The Gibson, later Gibson-Carmichael, later Gibson-Craig-Carmichael Baronetcy, of Keirhill in the County of Edinburgh, is a title in the Baronetage of Nova Scotia. It was created on 31 December 1702 for Thomas Gibson, with remainder to his heirs male. The sixth Baronet assumed the additional surname of Carmichael. The eleventh Baronet was a Liberal politician. In 1912, he was created Baron Carmichael, of Skirling in the County of Peebles, in the Peerage of the United Kingdom.
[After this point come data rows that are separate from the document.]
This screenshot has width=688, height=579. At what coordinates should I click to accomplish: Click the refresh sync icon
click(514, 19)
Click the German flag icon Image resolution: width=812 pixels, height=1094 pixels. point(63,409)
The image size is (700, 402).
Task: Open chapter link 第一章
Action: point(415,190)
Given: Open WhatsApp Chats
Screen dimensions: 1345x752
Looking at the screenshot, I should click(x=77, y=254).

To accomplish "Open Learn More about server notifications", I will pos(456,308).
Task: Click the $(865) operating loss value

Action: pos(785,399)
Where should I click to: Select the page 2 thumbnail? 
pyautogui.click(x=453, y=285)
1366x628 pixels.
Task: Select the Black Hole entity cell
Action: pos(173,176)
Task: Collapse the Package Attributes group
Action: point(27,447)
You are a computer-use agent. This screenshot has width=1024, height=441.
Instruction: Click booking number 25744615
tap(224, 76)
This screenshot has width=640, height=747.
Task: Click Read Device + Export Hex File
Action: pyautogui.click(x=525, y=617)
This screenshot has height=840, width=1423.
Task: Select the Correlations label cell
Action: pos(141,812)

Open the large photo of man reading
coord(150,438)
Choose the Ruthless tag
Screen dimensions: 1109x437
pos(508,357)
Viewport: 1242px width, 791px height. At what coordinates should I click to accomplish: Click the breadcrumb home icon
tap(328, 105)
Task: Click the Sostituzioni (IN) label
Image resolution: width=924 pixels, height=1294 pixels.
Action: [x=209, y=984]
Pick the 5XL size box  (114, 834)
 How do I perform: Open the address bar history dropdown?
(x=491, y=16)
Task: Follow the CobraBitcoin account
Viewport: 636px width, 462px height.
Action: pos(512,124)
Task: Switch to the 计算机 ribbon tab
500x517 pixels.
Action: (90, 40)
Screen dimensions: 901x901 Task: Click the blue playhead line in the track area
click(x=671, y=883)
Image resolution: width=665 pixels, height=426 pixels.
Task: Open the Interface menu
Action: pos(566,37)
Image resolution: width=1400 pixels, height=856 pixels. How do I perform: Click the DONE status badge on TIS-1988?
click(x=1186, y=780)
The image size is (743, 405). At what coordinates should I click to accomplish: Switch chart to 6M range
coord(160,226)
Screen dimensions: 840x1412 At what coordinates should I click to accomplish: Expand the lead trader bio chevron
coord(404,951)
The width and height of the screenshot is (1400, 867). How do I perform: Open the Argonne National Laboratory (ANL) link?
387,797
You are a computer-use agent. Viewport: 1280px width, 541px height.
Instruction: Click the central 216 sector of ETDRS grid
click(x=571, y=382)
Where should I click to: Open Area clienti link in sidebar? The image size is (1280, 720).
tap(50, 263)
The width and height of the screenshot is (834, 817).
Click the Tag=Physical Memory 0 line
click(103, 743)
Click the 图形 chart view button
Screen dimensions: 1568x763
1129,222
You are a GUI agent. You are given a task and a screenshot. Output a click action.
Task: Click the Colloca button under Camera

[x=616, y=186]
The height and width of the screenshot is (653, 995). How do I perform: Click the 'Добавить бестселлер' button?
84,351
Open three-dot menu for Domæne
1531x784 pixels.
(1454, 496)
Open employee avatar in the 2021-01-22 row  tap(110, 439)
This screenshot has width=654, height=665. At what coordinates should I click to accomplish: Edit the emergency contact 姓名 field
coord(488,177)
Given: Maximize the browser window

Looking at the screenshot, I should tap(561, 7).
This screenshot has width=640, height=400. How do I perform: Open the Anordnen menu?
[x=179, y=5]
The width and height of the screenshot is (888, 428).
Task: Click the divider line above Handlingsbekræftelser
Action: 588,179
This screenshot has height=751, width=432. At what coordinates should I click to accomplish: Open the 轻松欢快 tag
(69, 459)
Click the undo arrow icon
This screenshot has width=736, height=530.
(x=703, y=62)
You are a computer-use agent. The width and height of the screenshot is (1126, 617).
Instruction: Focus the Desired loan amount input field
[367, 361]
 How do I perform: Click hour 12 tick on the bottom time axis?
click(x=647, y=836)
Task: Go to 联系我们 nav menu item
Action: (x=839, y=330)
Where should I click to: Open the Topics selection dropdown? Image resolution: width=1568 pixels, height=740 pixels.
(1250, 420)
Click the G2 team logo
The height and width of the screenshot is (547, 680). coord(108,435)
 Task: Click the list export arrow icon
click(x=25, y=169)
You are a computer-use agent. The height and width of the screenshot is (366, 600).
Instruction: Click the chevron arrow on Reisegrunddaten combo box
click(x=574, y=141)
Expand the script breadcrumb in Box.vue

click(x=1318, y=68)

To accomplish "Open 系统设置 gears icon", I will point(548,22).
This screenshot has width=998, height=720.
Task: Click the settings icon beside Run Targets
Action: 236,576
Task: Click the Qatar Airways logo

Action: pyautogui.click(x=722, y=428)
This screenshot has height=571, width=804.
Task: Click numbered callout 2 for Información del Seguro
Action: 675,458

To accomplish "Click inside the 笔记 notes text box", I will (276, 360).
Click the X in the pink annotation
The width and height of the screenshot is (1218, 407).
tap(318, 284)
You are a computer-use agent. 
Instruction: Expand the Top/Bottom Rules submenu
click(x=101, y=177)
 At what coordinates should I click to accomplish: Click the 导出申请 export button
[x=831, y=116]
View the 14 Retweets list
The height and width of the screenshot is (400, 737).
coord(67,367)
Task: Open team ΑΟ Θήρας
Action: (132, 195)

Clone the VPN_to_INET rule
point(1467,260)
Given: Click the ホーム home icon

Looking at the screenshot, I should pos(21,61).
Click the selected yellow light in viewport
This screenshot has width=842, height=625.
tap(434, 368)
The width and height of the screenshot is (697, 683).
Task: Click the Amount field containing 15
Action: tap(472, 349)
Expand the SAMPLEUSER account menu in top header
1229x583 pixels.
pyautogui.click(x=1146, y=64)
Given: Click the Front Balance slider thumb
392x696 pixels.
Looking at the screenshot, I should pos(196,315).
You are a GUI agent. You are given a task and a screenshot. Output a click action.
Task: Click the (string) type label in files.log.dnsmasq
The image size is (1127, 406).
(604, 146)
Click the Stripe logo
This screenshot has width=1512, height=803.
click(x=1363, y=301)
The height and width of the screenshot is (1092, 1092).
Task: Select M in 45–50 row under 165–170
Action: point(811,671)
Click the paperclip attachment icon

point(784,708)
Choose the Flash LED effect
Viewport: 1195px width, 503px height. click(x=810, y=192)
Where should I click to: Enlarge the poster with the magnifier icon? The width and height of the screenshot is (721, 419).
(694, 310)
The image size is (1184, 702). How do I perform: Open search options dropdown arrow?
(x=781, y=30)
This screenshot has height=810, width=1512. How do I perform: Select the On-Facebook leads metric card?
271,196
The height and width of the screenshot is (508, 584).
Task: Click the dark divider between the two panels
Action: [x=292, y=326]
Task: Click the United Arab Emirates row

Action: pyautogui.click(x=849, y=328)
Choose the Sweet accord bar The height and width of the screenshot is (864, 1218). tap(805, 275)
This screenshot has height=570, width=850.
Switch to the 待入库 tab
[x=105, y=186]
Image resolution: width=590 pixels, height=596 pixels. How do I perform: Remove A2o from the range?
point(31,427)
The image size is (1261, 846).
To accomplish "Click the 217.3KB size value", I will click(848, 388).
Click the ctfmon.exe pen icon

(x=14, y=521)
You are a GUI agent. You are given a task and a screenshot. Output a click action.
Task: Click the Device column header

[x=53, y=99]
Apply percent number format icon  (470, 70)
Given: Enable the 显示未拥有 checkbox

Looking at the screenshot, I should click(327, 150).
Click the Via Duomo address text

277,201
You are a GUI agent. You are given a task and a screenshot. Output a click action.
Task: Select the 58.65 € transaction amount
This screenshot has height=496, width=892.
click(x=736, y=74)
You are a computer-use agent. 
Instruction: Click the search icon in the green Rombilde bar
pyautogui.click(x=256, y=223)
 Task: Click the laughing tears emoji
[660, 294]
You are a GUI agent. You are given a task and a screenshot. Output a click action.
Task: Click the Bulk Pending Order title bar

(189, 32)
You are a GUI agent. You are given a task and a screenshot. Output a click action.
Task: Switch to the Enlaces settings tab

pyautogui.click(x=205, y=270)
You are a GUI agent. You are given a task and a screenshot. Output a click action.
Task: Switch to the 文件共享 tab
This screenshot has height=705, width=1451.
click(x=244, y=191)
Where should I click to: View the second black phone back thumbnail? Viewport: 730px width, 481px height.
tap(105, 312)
The barony died in 1926, while he was succeeded in the baronetcy by his kinsman Sir Henry Thomas Gibson-Craig-Carmichael, 5th Baronet, of Riccarton, who became the twelfth Baronet of Keirhill and assumed the additional surname of Carmichael.

==Gibson, later Gibson-Carmichael, later Gibson-Craig-Carmichael baronets, of Keirhill (1702)==
- Sir Thomas Gibson, 1st Baronet (died c. 1713)
- Sir Edward Gibson, 2nd Baronet (died 1727)
- Sir Alexander Gibson, 3rd Baronet (died 1774)
- Sir John Gibson, 4th Baronet (died 1781)
- Sir Robert Gibson, 5th Baronet (died c. 1800)
- Sir John Gibson-Carmichael, 6th Baronet (1773–1803)
- Sir Thomas Gibson-Carmichael, 7th Baronet (1774–1849)
- Sir Alexander Gibson-Carmichael, 8th Baronet (1812–1850) FRSE
- Sir Thomas Gibson-Carmichael, 9th Baronet (1817–1855)
- Sir William Henry Gibson-Carmichael, 10th Baronet (1827–1891)
- Sir Thomas David Gibson-Carmichael, 11th Baronet (1859–1926) (created Baron Carmichael in 1912)

==Barons Carmichael (1912)==
- Thomas David Gibson-Carmichael, 1st Baron Carmichael (1859–1926)

==Gibson, later Gibson-Carmichael, later Gibson-Craig-Carmichael baronets, of Keirhill (1702; reverted)==
- Sir Henry Thomas Gibson-Craig-Carmichael, 12th Baronet, 5th Baronet (1885–1926)
- Sir Eardley Charles William Gibson-Craig-Carmichael, 13th Baronet, 6th Baronet (1887–1939)
- Sir (Archibald Henry) William Gibson-Craig-Carmichael, 14th Baronet, 7th Baronet (1917–1969)
- Sir David Peter William Gibson-Craig-Carmichael, 15th Baronet, 8th Baronet (1946–2025)
- Sir Peter William Gibson-Craig-Carmichael, 16th Baronet, 9th Baronet (born 1975)

The heir apparent to the baronetcy is Christopher Robin Gibson-Craig-Carmichael (born 2017), eldest son and heir of the 16th Baronet.